= What the exercise asks =
Although the records contain pictures, only their text should be set down, exactly as written.

*** Given records

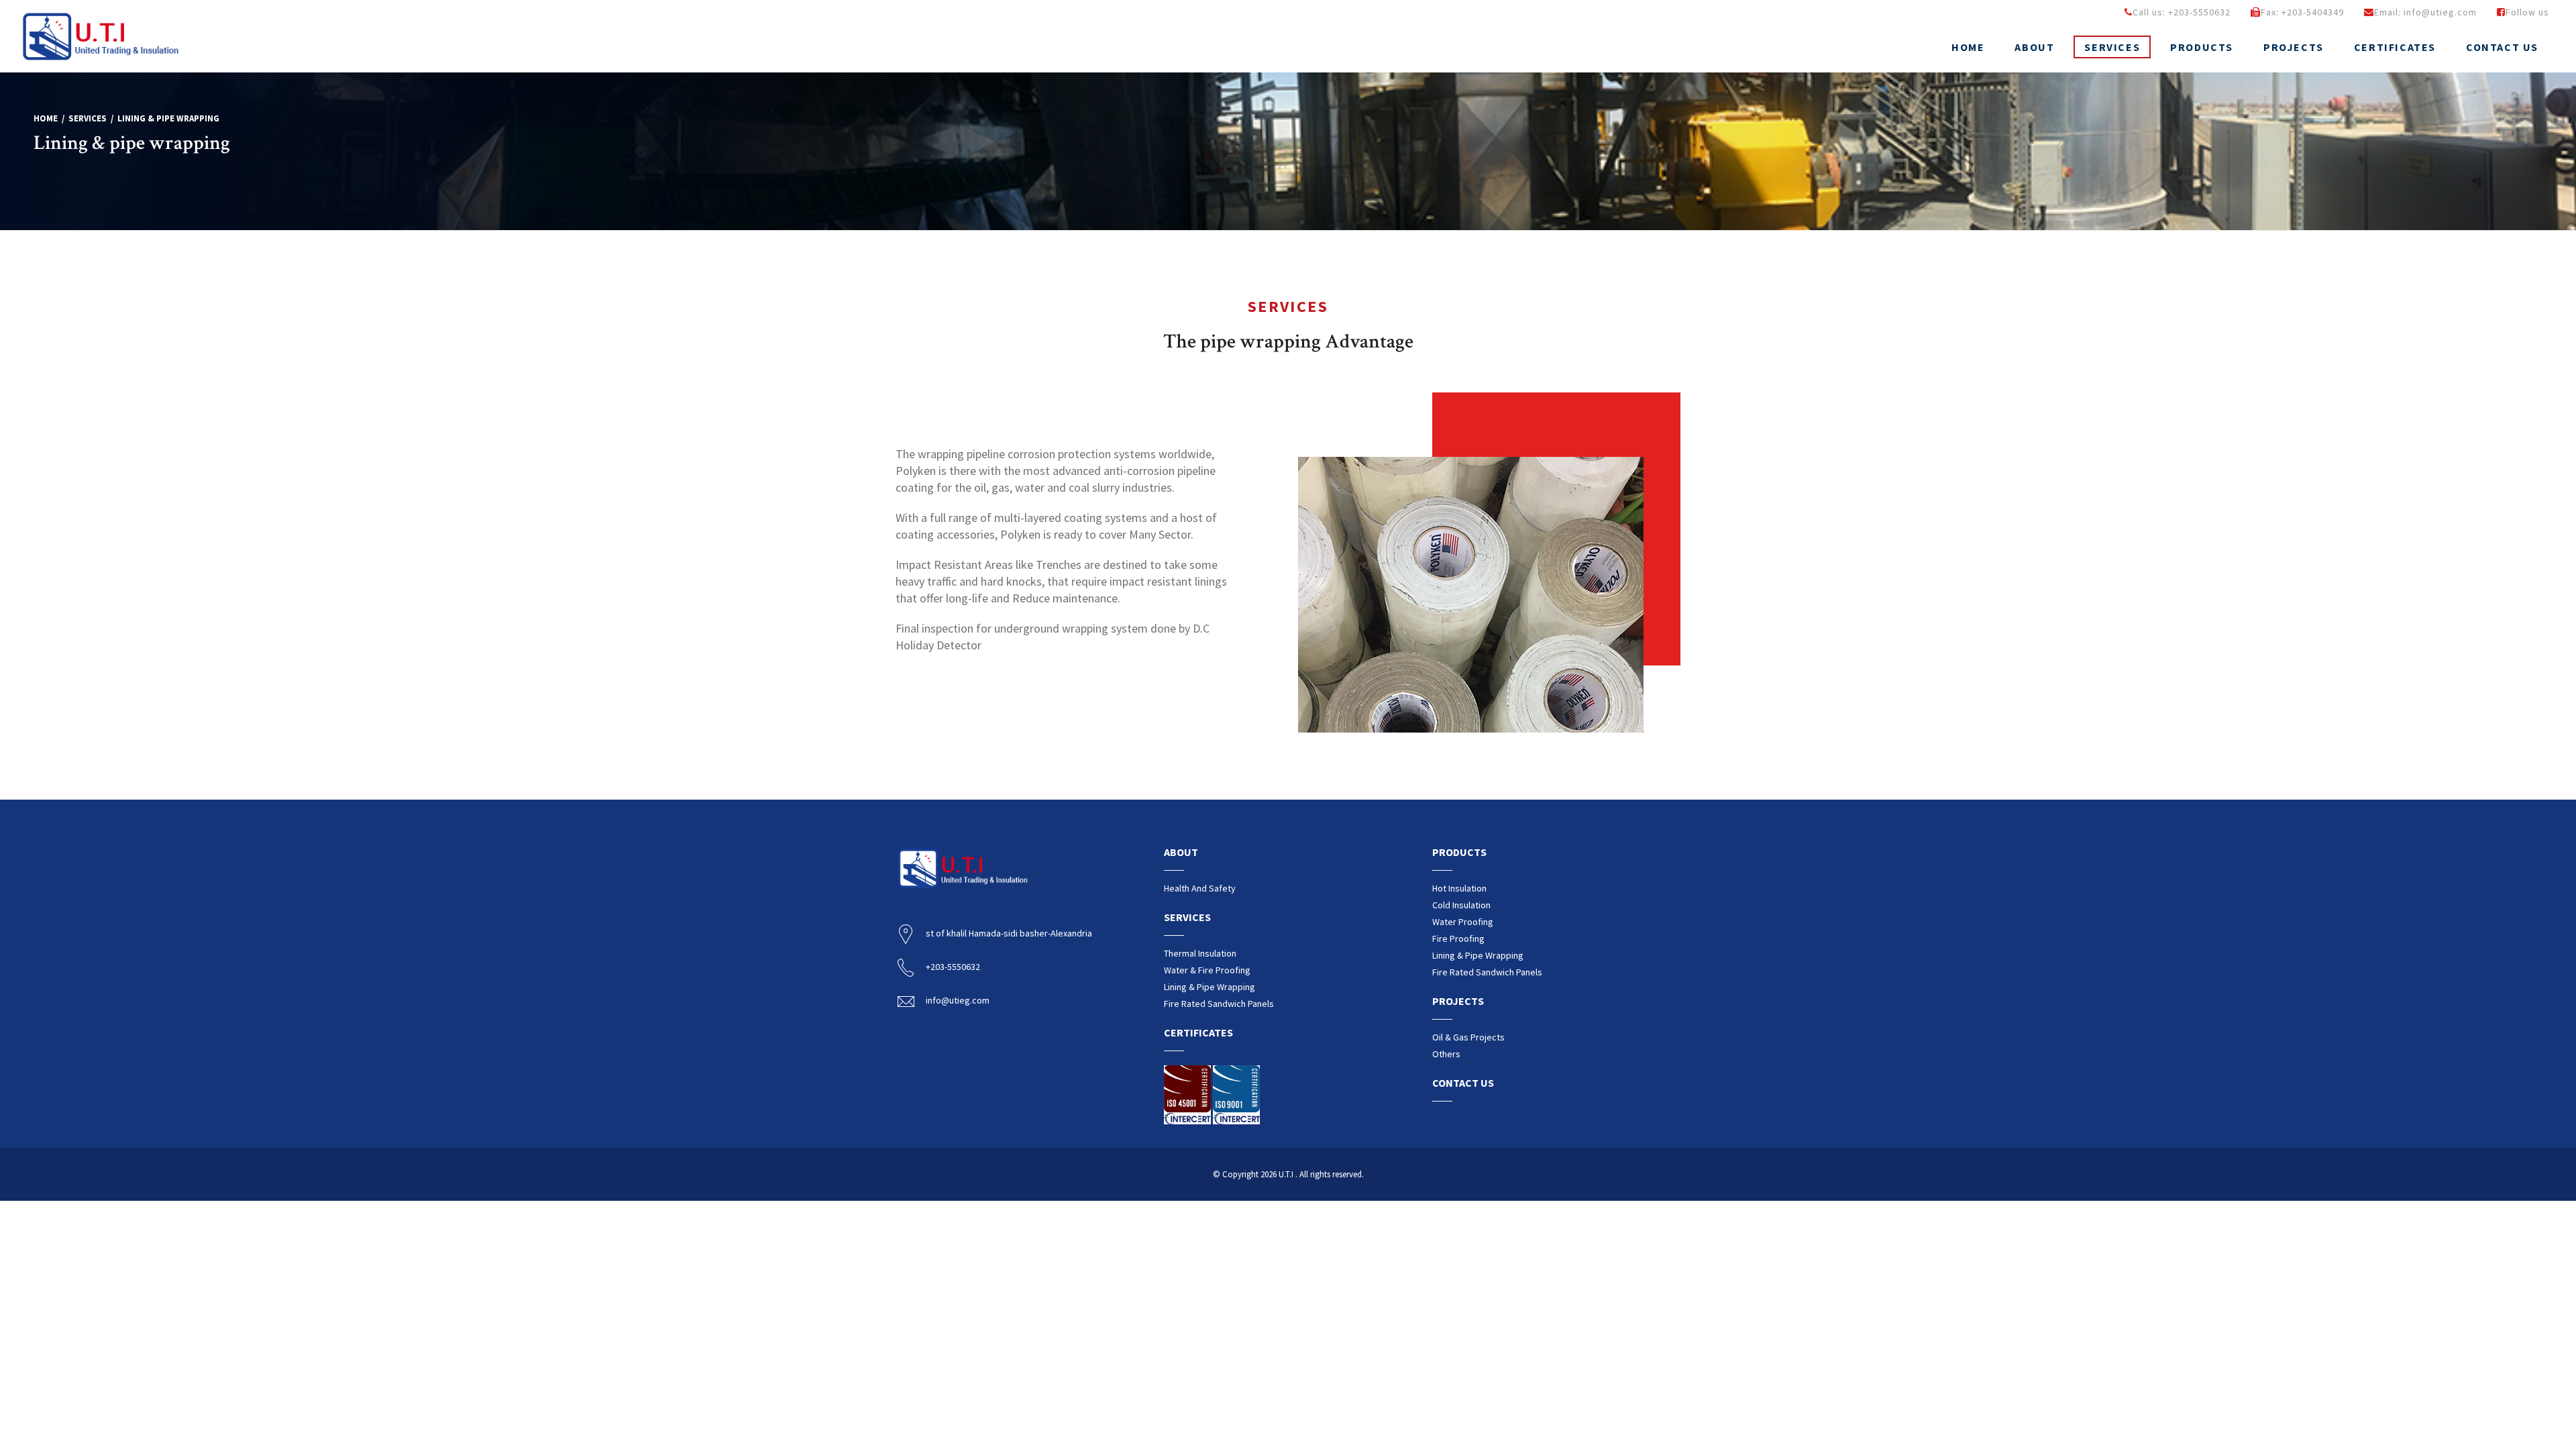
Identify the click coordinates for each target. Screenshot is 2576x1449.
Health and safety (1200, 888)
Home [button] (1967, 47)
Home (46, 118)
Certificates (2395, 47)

******

= Answer for this exercise =
Identify the click coordinates for each target. Screenshot is 2576x1449.
Health and safety (1200, 888)
Home [button] (1967, 47)
Home (46, 118)
Certificates (2395, 47)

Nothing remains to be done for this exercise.